WORK TO COMPLETE – List each line of the data in which the string "Open" appears.

◇ ◇ ◇ ◇ ◇ ◇ ◇

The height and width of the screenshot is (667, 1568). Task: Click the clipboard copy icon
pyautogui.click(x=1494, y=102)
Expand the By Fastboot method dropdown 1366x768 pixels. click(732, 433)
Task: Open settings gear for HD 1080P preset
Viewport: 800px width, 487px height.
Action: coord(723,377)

◇ ◇ ◇ ◇ ◇ ◇ ◇

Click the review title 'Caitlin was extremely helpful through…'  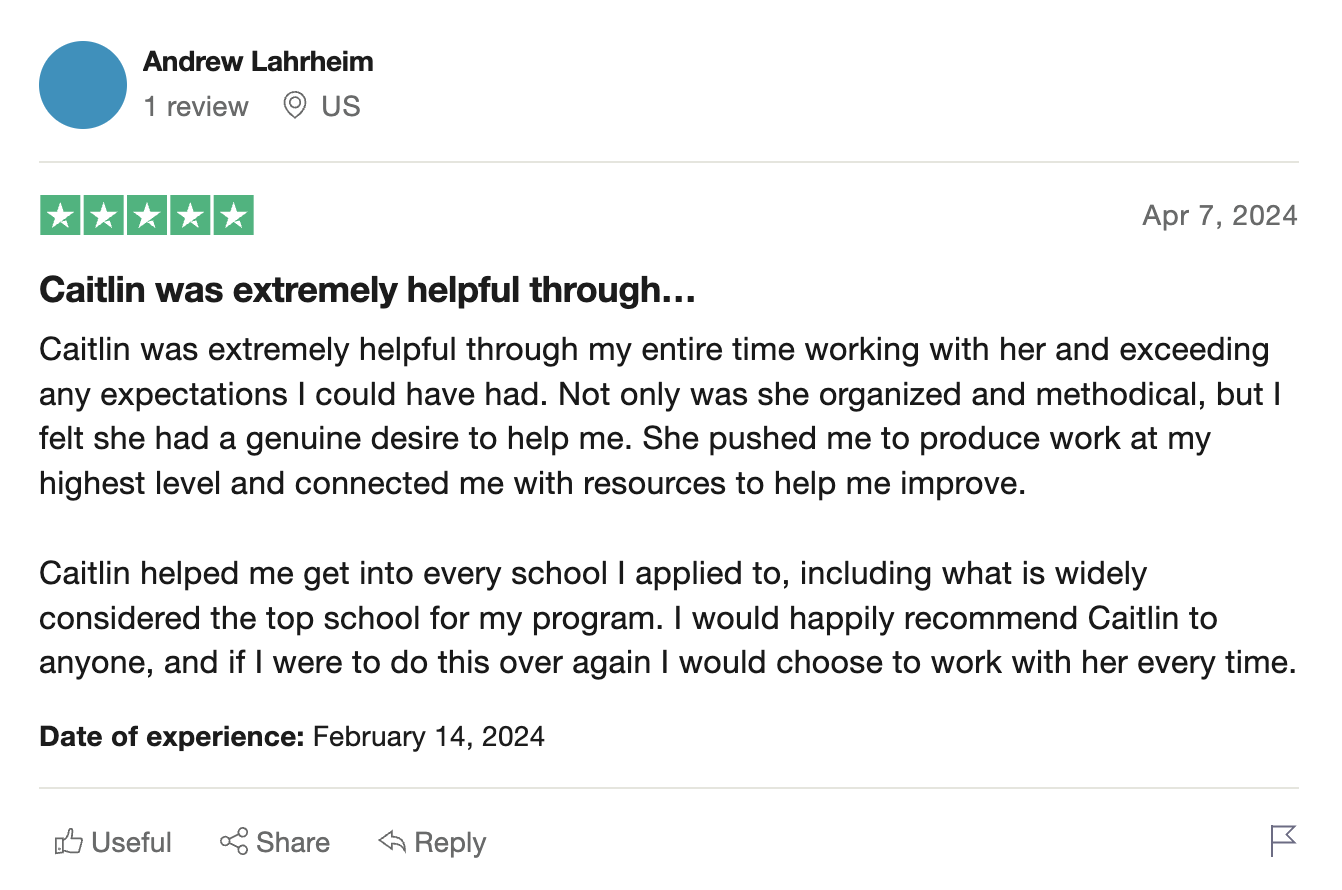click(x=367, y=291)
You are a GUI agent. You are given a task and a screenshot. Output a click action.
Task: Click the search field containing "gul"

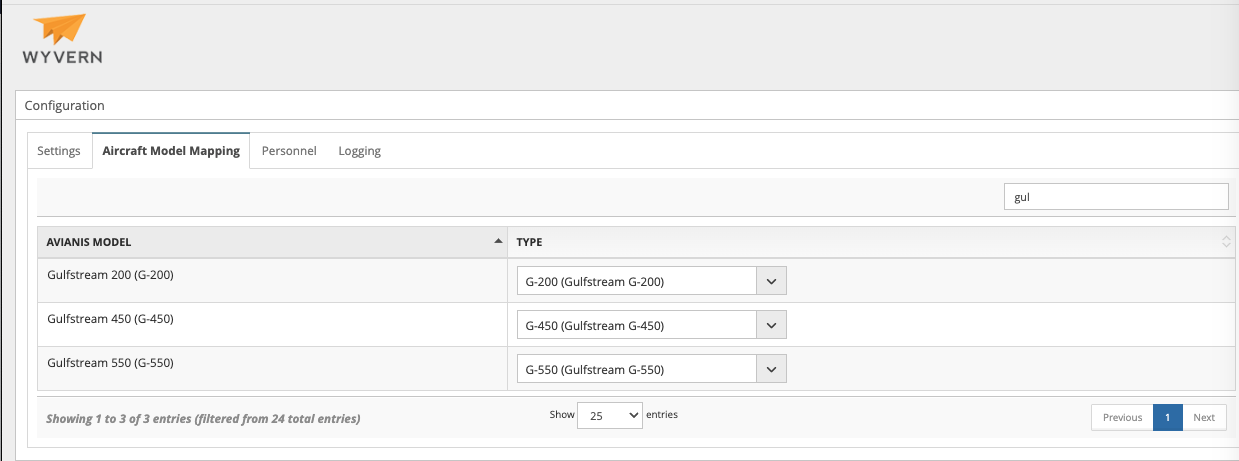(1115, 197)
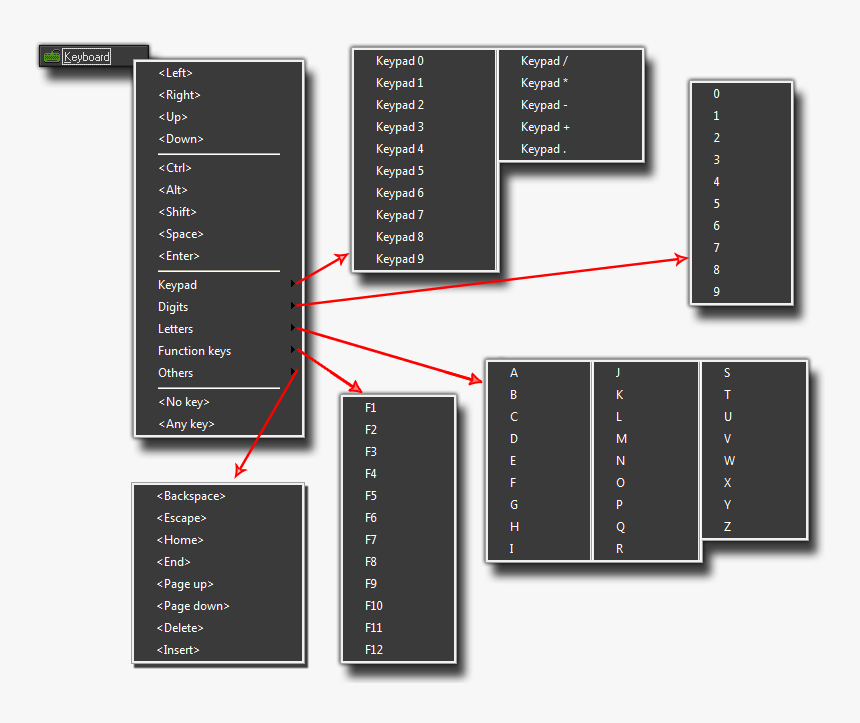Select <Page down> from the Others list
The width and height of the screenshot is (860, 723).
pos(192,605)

◇ ◇ ◇ ◇ ◇ ◇ ◇

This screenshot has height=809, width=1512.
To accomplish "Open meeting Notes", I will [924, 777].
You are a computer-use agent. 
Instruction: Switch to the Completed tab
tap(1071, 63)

◇ ◇ ◇ ◇ ◇ ◇ ◇

TASK RESULT –
Task: Open settings gear for HD 1080P preset
To accomplish "Open meeting Notes", I will [924, 777].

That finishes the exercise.